___ Material provided ___

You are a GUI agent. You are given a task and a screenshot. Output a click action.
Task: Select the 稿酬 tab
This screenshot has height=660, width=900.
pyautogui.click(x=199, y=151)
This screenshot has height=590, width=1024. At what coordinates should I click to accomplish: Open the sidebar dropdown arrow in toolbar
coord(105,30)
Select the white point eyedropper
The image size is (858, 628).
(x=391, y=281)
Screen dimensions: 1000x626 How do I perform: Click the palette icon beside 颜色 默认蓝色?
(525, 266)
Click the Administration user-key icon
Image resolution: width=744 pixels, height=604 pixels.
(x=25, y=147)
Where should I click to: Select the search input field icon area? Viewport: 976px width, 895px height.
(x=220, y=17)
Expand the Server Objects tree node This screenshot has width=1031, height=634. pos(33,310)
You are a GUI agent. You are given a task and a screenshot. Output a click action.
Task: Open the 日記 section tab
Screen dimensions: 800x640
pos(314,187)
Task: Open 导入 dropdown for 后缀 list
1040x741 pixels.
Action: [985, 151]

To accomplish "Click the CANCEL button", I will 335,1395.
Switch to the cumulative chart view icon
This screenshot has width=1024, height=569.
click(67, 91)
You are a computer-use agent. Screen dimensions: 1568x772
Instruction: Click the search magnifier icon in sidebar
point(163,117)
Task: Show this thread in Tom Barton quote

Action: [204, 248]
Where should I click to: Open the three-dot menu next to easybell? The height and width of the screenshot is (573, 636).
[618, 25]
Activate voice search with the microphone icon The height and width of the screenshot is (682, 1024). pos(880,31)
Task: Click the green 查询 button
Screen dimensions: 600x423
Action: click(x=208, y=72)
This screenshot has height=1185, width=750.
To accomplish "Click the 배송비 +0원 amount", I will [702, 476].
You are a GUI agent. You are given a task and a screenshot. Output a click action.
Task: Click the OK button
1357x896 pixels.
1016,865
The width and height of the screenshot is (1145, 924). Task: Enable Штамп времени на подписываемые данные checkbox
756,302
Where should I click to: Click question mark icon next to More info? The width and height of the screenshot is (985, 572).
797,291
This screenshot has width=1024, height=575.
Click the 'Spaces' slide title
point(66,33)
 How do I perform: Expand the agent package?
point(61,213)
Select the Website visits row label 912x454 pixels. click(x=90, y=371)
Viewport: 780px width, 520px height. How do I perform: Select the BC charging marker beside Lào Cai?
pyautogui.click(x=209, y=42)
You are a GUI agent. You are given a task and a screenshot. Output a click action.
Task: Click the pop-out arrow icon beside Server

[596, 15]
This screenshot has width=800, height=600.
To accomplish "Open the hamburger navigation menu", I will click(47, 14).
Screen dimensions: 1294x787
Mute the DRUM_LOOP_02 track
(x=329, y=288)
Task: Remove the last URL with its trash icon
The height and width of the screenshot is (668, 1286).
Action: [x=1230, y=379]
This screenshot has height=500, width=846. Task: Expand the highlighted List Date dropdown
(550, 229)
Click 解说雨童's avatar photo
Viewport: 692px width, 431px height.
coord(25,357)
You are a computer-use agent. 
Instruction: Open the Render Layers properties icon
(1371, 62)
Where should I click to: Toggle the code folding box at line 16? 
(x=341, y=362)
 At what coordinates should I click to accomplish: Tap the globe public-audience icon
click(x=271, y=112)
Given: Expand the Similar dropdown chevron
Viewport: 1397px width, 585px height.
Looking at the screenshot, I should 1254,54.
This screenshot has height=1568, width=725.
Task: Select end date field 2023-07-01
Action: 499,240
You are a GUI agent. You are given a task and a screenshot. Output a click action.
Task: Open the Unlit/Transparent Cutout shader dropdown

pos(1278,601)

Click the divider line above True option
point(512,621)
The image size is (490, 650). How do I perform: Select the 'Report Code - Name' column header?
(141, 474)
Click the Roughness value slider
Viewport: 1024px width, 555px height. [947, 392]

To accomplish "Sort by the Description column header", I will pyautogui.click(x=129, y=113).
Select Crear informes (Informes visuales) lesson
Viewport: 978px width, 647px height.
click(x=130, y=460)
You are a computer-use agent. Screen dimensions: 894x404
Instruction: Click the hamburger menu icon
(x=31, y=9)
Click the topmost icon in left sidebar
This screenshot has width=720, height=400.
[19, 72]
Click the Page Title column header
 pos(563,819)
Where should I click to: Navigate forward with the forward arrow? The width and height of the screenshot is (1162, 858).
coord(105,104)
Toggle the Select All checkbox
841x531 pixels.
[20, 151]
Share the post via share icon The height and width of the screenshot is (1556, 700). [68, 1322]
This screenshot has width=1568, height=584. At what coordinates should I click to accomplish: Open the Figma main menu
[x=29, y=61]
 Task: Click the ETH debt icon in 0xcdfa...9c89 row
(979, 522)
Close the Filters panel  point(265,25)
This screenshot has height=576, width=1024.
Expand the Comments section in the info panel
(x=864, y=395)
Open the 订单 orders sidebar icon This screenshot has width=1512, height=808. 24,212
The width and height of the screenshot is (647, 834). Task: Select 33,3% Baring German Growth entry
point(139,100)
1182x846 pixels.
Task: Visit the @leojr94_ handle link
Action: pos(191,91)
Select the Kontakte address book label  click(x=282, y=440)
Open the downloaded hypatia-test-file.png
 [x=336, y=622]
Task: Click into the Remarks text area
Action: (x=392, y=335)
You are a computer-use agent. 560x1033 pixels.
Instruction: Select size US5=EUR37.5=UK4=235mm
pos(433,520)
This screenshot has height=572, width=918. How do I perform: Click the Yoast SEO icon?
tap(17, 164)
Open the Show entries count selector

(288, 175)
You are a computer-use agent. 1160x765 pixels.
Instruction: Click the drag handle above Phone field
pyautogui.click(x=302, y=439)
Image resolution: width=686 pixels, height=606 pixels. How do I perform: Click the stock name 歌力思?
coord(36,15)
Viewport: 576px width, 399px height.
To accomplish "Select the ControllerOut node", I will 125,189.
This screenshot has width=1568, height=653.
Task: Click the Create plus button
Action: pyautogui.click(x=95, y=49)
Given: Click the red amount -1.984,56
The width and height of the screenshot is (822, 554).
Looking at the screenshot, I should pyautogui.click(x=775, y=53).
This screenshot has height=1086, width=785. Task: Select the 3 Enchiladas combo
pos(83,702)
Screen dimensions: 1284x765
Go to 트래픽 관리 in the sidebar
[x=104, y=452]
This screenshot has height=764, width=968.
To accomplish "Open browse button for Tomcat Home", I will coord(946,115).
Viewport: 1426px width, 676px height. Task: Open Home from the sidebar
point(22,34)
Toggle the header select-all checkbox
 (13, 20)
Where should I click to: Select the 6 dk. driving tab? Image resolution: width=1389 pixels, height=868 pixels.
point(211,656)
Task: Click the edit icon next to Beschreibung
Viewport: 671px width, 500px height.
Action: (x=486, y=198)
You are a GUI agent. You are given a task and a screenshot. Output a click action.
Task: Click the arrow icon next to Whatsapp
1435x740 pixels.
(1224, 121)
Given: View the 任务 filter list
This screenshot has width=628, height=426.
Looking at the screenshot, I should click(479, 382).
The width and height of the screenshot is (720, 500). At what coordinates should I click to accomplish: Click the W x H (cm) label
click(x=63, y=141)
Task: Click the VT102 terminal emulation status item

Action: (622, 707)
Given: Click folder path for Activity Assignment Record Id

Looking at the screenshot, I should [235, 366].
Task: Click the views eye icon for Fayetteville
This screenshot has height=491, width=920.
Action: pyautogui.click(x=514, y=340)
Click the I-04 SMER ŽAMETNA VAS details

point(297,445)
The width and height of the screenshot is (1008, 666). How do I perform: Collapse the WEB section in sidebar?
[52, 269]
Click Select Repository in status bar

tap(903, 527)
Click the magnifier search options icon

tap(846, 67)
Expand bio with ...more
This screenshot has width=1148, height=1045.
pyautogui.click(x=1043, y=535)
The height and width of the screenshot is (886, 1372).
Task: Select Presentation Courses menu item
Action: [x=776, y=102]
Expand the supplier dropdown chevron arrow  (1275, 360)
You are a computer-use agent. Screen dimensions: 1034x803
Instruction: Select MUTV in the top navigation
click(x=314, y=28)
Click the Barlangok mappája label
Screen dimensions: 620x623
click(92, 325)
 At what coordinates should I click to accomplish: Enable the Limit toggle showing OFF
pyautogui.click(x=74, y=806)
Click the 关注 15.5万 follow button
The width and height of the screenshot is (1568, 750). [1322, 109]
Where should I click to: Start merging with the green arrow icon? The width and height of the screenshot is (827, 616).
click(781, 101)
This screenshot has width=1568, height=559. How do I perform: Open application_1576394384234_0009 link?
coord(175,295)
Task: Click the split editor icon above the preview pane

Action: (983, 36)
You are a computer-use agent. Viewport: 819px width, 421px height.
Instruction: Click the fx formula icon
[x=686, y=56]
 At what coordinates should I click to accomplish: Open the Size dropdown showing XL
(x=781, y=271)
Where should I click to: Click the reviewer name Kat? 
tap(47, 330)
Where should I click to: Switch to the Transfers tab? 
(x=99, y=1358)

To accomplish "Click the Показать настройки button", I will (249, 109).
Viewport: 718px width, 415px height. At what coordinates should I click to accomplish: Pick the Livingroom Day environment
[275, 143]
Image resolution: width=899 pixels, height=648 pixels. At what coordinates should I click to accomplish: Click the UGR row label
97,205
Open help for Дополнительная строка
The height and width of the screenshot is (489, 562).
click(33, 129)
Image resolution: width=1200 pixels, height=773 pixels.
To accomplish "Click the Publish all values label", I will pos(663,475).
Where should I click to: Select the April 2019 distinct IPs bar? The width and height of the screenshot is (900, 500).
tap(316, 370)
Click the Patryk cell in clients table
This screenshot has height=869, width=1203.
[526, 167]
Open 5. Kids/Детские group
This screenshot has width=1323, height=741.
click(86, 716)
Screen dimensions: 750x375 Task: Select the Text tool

___

• Task item: All lines of the listing holding the string "chevron" must be returned, copied as they stand.

• Solution to this problem:
Given: Expand the Similar dropdown chevron
Expand the supplier dropdown chevron arrow  (1275, 360)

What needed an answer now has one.